May I presume that to fix this properly at least some of the spin_lock_bh()s in
net/mac80211/ need to be converted to local_lock_nested_bh()s?

Bert Karwatzki

^ permalink raw reply	[flat|nested] 26+ messages in thread

* Re: "Dead loop on virtual device" error without softirq-BKL on PREEMPT_RT
  2026-02-16 15:32 ` Bert Karwatzki
@ 2026-02-16 15:37   ` Sebastian Andrzej Siewior
  2026-02-16 23:48     ` Bert Karwatzki
  0 siblings, 1 reply; 26+ messages in thread
From: Sebastian Andrzej Siewior @ 2026-02-16 15:37 UTC (permalink / raw)
  To: Bert Karwatzki; +Cc: Thomas Gleixner, linux-kernel, linux-rt-devel

On 2026-02-16 16:32:29 [+0100], Bert Karwatzki wrote:
> Am Montag, dem 16.02.2026 um 14:43 +0100 schrieb Bert Karwatzki:
> > Starting with linux-6.18, I see the following log messages
> > 
> > 2026-02-15T23:50:17.558716+01:00 [ T1559] Dead loop on virtual device wlp4s0, fix it urgently!
> > 2026-02-15T23:50:17.558737+01:00 [ T1559] Dead loop on virtual device wlp4s0, fix it urgently!
> > [...]
> > 
> > regarding my wireless network device
> > 
> > 04:00.0 Network controller [0280]: MEDIATEK Corp. MT7921K (RZ608) Wi-Fi 6E 80MHz [14c3:0608]
> > 
> > I bisected this (from v6.17 to v6.18) and got this as the first bad commit:
> > 3253cb49cbad ("softirq: Allow to drop the softirq-BKL lock on PREEMPT_RT")
> > 
> > Using CONFIG_PREEMPT_RT_NEEDS_BH_LOCK=y in v6.18.10 fixes the issue.
> > 
> > Bert Karwatzki
> 
> May I presume that to fix this properly at least some of the spin_lock_bh()s in
> net/mac80211/ need to be converted to local_lock_nested_bh()s?

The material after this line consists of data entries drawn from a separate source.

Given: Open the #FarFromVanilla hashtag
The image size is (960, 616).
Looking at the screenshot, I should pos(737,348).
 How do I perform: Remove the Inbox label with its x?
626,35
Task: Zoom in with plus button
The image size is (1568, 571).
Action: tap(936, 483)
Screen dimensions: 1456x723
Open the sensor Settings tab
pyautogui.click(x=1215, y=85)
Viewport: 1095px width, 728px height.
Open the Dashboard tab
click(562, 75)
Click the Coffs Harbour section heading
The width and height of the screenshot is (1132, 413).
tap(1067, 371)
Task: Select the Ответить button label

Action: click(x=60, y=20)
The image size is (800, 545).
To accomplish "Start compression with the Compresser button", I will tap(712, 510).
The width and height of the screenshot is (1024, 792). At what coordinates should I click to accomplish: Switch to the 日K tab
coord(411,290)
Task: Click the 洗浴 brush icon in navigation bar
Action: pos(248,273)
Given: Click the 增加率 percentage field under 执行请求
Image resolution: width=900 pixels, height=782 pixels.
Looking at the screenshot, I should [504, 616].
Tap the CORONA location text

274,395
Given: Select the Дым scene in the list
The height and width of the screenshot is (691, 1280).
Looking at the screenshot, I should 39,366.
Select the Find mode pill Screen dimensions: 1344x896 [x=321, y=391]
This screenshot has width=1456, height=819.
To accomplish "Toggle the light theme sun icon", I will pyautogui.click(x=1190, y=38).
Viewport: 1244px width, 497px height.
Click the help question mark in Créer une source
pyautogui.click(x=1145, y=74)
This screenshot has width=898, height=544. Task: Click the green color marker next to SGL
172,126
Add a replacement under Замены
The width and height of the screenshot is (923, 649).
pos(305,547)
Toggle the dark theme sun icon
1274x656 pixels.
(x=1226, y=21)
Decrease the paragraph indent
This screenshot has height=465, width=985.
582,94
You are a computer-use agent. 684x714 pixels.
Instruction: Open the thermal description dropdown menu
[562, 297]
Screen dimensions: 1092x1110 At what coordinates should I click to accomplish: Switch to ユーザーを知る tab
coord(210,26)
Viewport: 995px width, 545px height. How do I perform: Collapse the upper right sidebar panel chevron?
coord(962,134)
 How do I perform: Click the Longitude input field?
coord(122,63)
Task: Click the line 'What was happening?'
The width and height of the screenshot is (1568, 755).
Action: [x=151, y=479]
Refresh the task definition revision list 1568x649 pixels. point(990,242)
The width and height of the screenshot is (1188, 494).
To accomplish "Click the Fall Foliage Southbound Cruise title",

I am not sure what issue is so I can't tell. The dev_xmit_recursion*()
based counters are per-task so it should be fine. But yet the wifi
managed to repeatedly enqueue packets. This might be a real recursion, a
stack trace should tell. And then, somewhere synchronisation is missing.

> Bert Karwatzki

Sebastian

^ permalink raw reply	[flat|nested] 26+ messages in thread

* Re: "Dead loop on virtual device" error without softirq-BKL on PREEMPT_RT
  2026-02-16 15:37   ` Sebastian Andrzej Siewior
@ 2026-02-16 23:48     ` Bert Karwatzki
  2026-02-17  7:19       ` Sebastian Andrzej Siewior
  0 siblings, 1 reply; 26+ messages in thread
From: Bert Karwatzki @ 2026-02-16 23:48 UTC (permalink / raw)
  To: Sebastian Andrzej Siewior
  Cc: Thomas Gleixner, linux-kernel, linux-rt-devel, spasswolf

Am Montag, dem 16.02.2026 um 16:37 +0100 schrieb Sebastian Andrzej Siewior:
> 
> I am not sure what issue is so I can't tell. The dev_xmit_recursion*()
> based counters are per-task so it should be fine. But yet the wifi
> managed to repeatedly enqueue packets. This might be a real recursion, a
> stack trace should tell. And then, somewhere synchronisation is missing.
> 
> > Bert Karwatzki
> 
> Sebastian

The problem seems to be that different preemtible threads try to send skbs. 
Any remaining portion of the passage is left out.